**EXERCISE PROMPT:** Set down each line of the listing exactly as it reads.

**DATA FOR THIS EXERCISE:**
===

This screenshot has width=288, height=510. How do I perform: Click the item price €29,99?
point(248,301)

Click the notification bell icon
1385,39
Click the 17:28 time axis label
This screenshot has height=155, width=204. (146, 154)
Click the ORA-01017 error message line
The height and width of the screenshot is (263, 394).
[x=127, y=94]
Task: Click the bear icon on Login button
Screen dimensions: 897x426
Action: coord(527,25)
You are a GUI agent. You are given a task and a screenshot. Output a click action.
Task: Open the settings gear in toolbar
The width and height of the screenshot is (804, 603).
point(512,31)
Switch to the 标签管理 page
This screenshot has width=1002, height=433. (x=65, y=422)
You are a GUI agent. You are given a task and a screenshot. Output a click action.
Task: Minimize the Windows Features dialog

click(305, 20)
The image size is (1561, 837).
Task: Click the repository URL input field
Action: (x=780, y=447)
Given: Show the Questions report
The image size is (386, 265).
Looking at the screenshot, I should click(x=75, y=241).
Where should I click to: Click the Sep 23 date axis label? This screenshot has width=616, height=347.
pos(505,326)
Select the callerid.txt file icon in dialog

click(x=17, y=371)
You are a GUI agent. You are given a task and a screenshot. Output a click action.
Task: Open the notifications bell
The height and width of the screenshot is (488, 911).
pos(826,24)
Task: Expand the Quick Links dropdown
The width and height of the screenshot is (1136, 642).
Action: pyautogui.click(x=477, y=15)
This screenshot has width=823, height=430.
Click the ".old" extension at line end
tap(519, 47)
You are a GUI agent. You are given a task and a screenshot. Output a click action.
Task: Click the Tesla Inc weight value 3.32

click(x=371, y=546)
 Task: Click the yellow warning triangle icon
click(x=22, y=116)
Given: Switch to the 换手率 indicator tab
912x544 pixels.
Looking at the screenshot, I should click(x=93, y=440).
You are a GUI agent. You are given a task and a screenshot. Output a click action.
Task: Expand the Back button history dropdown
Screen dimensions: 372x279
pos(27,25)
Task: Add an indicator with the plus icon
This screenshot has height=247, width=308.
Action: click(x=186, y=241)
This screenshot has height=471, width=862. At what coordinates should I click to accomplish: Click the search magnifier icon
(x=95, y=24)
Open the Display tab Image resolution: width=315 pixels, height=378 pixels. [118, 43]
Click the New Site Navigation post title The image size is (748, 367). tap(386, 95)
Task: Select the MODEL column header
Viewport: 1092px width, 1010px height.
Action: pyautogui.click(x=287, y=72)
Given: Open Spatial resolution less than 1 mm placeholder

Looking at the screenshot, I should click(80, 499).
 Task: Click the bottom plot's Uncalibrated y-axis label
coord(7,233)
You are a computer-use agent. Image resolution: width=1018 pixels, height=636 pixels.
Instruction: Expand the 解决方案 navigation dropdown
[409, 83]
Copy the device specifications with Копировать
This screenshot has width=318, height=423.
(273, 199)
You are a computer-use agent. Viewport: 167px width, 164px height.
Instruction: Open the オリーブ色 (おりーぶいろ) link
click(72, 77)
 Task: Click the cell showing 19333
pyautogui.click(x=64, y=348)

===

**RESPONSE TO THIS TASK:**
This screenshot has width=288, height=510. How do I perform: Click the item price €29,99?
point(248,301)

Click the notification bell icon
1385,39
Click the 17:28 time axis label
This screenshot has height=155, width=204. (146, 154)
Click the ORA-01017 error message line
The height and width of the screenshot is (263, 394).
[x=127, y=94]
Task: Click the bear icon on Login button
Screen dimensions: 897x426
Action: coord(527,25)
You are a GUI agent. You are given a task and a screenshot. Output a click action.
Task: Open the settings gear in toolbar
The width and height of the screenshot is (804, 603).
point(512,31)
Switch to the 标签管理 page
This screenshot has width=1002, height=433. (x=65, y=422)
You are a GUI agent. You are given a task and a screenshot. Output a click action.
Task: Minimize the Windows Features dialog

click(305, 20)
The image size is (1561, 837).
Task: Click the repository URL input field
Action: (x=780, y=447)
Given: Show the Questions report
The image size is (386, 265).
Looking at the screenshot, I should click(x=75, y=241).
Where should I click to: Click the Sep 23 date axis label? This screenshot has width=616, height=347.
pos(505,326)
Select the callerid.txt file icon in dialog

click(x=17, y=371)
You are a GUI agent. You are given a task and a screenshot. Output a click action.
Task: Open the notifications bell
The height and width of the screenshot is (488, 911).
pos(826,24)
Task: Expand the Quick Links dropdown
The width and height of the screenshot is (1136, 642).
Action: pyautogui.click(x=477, y=15)
This screenshot has width=823, height=430.
Click the ".old" extension at line end
tap(519, 47)
You are a GUI agent. You are given a task and a screenshot. Output a click action.
Task: Click the Tesla Inc weight value 3.32

click(x=371, y=546)
 Task: Click the yellow warning triangle icon
click(x=22, y=116)
Given: Switch to the 换手率 indicator tab
912x544 pixels.
Looking at the screenshot, I should click(x=93, y=440).
You are a GUI agent. You are given a task and a screenshot. Output a click action.
Task: Expand the Back button history dropdown
Screen dimensions: 372x279
pos(27,25)
Task: Add an indicator with the plus icon
This screenshot has height=247, width=308.
Action: click(x=186, y=241)
This screenshot has height=471, width=862. At what coordinates should I click to accomplish: Click the search magnifier icon
(x=95, y=24)
Open the Display tab Image resolution: width=315 pixels, height=378 pixels. [118, 43]
Click the New Site Navigation post title The image size is (748, 367). tap(386, 95)
Task: Select the MODEL column header
Viewport: 1092px width, 1010px height.
Action: pyautogui.click(x=287, y=72)
Given: Open Spatial resolution less than 1 mm placeholder

Looking at the screenshot, I should click(80, 499).
 Task: Click the bottom plot's Uncalibrated y-axis label
coord(7,233)
You are a computer-use agent. Image resolution: width=1018 pixels, height=636 pixels.
Instruction: Expand the 解决方案 navigation dropdown
[409, 83]
Copy the device specifications with Копировать
This screenshot has width=318, height=423.
(273, 199)
You are a computer-use agent. Viewport: 167px width, 164px height.
Instruction: Open the オリーブ色 (おりーぶいろ) link
click(72, 77)
 Task: Click the cell showing 19333
pyautogui.click(x=64, y=348)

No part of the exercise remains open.